The interfacing of the calendar appointment system with the cloud data for intuitive real world visualization will use the intuitive embedded system in the daily life. The expansion of real- world interaction is rapidly relying on technology for the appointment and scheduling of activities. These activities range from elementary tasks like calculating numbers to the performance of high-end transactions such as the upload of assignments to the lecturer’s portal (Kerzner 2003, p. 21). The cloud technology and the embedded system will play an essential role. The interface will not have to be missing the great synchronization facilities and features. The lecturer and the students will be able to create their private and local cloud storage platform that they can control from any point as long as the cloud is globally accessible (Ted 2003, p. 18). With the own Cloud service, the lecturer and the students will get the synchronization files, work schedule information, notes, calendars, and updates on the raspberry PI interface. Incidentally, the whole process of the implementation will only take approximately less than five minutes to set it up. This study simulates the use of a cloud solution, specifically the Microsoft's Office 365 for scheduling the appointments between the lecturer and the students using their personal calendars. The connection is implemented through a wifi-linked Raspberry Pi, which is attached to the interior of the lecturer's office and synchronized with the cloud service through an application-programming interface (Kerzner 2003, p. 20). With this information, the Raspberry Pi will be able to show the lecturer's present availability to the externally mounted LCD out of the lecturer’s office. The small sensors on the raspberry devices are the remote control Switches. They are connected to the wide area network of the institution as well as the internet. This makes the cloud storage server accessible from any part of the world. The simple concept of the project is to apply a cost effective sensor network that will sample the information through wireless sensor and send on the own cloud local server. The local server will then be linked directly to the global cloud server, which is accessible from any location in the world.

1. 2. Aims and Objectives

The main aim of this study is to develop an application through readily available programming languages such as Python to be able to run on a Raspberry Pi. The Raspberry is intended to read the OwnCloud calendar information over the cloud and the entire institutional network. The appointment calendar will be part of the local deployment of the Owncloud, which exists in a different Raspberry Pi inside the same local area network. Secondly, it is intended to provide access to perform requests and responses activities on the appointment calendar application between the lecturer and the students through the secured HTTPS protocol without the authentication of the active SSL (Karniol 2010, p. 32). Even though the Raspberry Pi tool does not have enough competence to support a completely mature storage of the network resources, it will be relevant in situations with minimal amounts of data regardless of the little computers will serve as flexible hub for information storage. The third objective is to provide reliable security considering the risk of attacks of resources stored on the cloud platforms (Khosrow–Puor 2006, p. 23). The own cloud will enable the students and the lecturer to administer the security of the data in the local drives in the Raspberry Pi devices. The levels of authentication in the process of accessing the calendar application will be able to hinder unauthorized parties from accessing the cloud network.

1. 3. Scope

The whole establishment and implementation of the Meeting Scheduling system to operate with cloud storage. The application is to run on the Raspberry PI device, which comfortably supports programming in the Python API tool ((Turban et al 2008, p. 21). The cloud storage is to allow users to access necessary contact information, meeting, and appointment updates and to the corresponding scheduled reminders. Ultimately, the application is to allow the participants to experience seamless availability of the centralized cloud for efficient scheduling of appointments in line with the limitations of the virtual world. The web application is thus designed for supporting the schedules of meeting between the lectures and the students. The common data location in the cloud is to ensure conformity to the standard database integrity needs such that there are no conflicts in the schedules. The meeting schedules have associated process, all of which ought to be flexible, intuitive, and sequential. The user (students and lecturers) expect accurate, timely, and intuitive control of meetings and appointments.

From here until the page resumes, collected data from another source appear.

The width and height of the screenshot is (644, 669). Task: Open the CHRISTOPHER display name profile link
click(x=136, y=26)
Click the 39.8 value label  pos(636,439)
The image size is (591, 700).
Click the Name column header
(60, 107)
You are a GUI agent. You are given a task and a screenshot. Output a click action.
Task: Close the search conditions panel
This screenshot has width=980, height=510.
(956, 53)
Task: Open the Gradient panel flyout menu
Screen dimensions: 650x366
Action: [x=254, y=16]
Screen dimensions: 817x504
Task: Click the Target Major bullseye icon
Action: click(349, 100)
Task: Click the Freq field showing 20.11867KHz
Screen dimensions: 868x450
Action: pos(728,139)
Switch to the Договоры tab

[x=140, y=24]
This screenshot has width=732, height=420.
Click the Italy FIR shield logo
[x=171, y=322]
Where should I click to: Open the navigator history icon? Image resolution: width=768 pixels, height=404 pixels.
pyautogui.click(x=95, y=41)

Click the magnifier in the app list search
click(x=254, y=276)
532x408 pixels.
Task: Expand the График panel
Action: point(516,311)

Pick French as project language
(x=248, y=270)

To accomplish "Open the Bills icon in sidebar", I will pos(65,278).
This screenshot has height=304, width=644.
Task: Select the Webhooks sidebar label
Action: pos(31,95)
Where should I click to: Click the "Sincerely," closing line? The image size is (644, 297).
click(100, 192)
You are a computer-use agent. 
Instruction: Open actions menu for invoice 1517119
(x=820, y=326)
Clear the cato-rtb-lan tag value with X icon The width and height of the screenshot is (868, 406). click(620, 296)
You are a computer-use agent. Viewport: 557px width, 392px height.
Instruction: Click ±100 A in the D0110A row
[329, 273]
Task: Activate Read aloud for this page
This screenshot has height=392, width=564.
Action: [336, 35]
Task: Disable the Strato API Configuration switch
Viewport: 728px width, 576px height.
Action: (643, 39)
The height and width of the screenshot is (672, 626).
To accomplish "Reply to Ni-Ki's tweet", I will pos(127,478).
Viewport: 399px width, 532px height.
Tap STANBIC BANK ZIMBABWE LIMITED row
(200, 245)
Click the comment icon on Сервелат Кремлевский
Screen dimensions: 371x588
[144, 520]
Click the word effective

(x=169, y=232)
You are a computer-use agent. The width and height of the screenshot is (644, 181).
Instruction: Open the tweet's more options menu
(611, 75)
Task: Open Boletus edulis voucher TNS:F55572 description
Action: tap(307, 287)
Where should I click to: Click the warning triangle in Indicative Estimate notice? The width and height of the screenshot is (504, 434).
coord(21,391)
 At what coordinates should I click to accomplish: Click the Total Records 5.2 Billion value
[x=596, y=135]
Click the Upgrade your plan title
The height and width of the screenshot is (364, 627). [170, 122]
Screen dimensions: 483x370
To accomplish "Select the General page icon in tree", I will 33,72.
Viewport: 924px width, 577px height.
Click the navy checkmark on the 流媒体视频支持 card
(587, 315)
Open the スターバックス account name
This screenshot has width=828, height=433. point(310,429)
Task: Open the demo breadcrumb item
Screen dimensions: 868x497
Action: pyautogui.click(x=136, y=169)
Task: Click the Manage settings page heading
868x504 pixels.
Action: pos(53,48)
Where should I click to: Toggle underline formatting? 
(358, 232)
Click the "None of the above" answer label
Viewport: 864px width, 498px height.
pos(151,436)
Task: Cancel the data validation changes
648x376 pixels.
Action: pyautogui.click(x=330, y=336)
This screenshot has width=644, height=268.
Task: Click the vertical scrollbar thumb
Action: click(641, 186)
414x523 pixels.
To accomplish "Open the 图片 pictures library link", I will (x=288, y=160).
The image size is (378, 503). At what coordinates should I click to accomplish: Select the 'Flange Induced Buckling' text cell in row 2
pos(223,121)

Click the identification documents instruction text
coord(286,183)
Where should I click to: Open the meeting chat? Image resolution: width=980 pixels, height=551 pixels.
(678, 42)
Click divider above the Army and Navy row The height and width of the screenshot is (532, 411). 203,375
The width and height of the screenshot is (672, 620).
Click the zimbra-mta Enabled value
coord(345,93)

CHAPTER 2 LITERATURE REVIEW

1. 1. Introduction

This project involves the use of a Raspberry device to implement a calendar and a reminder program. The hardware component is made up of the Raspberry Pi model, which is connected to three fundamental points, including the doctor’s calendar and buttons in the doctor’s office and a small screen outside the doctor’s office. The system will be made with a program code to make the Raspberry Pi connected to the doctor calendar run over 24 hours with his calendar on the screen showing the status of the doctor, whether he is busy or available, free and away from office.

1. 2. The Cloud Calendar

The calendar type preferred for this application is the local cloud because of the application of Office 365 with the cloud based synchronization and sharing of information. In the Office 365, the students and the lecturer will share and synchronize their mails, the calendar utility, and the various contact information between many Raspberry PI terminals. The advantage of the Office 365 platform is that it is Cloud Based. At the same time, users are signed in using their individual Microsoft Account to the Office. This is not necessarily the case as it depends on the version of the office being used, whether it is Office 365 used in Home application or Office 365 Business version. The two applications are “Cloud oriented” but have different forms.

From the review of the information on the use of cloud calendar (iCloud), some actions vary according to the location of the affected calendars (Yusuf, Gunasekaran & Abthorpe 2004, p. 41). The issues with the data based cloud Calendar include the inability to read certain cloud calendar data is the reoccurrence of vital calendar events including birthdays and public holidays, duplicated events (Deka 2014, p. 81). Another issue with the cloud calendar is the past calendar events that have already synchronized from other calendar clients (Ackermann 2012, p. 49). The preferred features on the cloud calendar include the ability to back up the calendar and the reminders information, temporary disabling of incompatible accounts, turning on and off the cloud calendar accounts, importing of calendars, removing unused and duplicate events.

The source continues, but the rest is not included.